DIRECTIONS FOR THIS TASK. Rewrite every entry below, changing "耐磨管" to "抗磨管" wherever it occurs and keeping everything else the same. Leave the pictures out.

DATA LISTING.
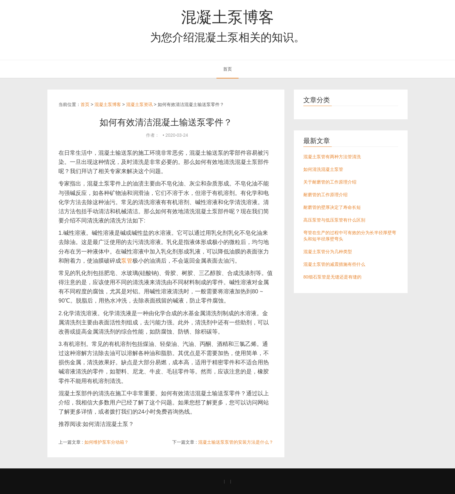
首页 (227, 69)
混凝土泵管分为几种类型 (327, 251)
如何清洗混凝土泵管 (323, 169)
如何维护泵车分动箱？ (106, 442)
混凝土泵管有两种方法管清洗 (332, 156)
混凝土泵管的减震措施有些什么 (334, 264)
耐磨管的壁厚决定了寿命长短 (332, 207)
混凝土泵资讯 (139, 104)
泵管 (126, 261)
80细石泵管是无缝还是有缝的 (332, 276)
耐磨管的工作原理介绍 (325, 194)
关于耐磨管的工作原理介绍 (329, 181)
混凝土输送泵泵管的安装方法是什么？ (235, 442)
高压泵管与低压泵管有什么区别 (334, 219)
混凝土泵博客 (227, 17)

SOLVED PROBLEM.
首页 (227, 69)
混凝土泵管分为几种类型 (327, 251)
如何清洗混凝土泵管 (323, 169)
如何维护泵车分动箱？ (106, 442)
混凝土泵管有两种方法管清洗 (332, 156)
混凝土泵管的减震措施有些什么 (334, 264)
抗磨管的壁厚决定了寿命长短 (332, 207)
混凝土泵资讯 (139, 104)
泵管 (126, 261)
80细石泵管是无缝还是有缝的 (332, 276)
抗磨管的工作原理介绍 (325, 194)
关于抗磨管的工作原理介绍 (329, 181)
混凝土输送泵泵管的安装方法是什么？ (235, 442)
高压泵管与低压泵管有什么区别 (334, 219)
混凝土泵博客 (227, 17)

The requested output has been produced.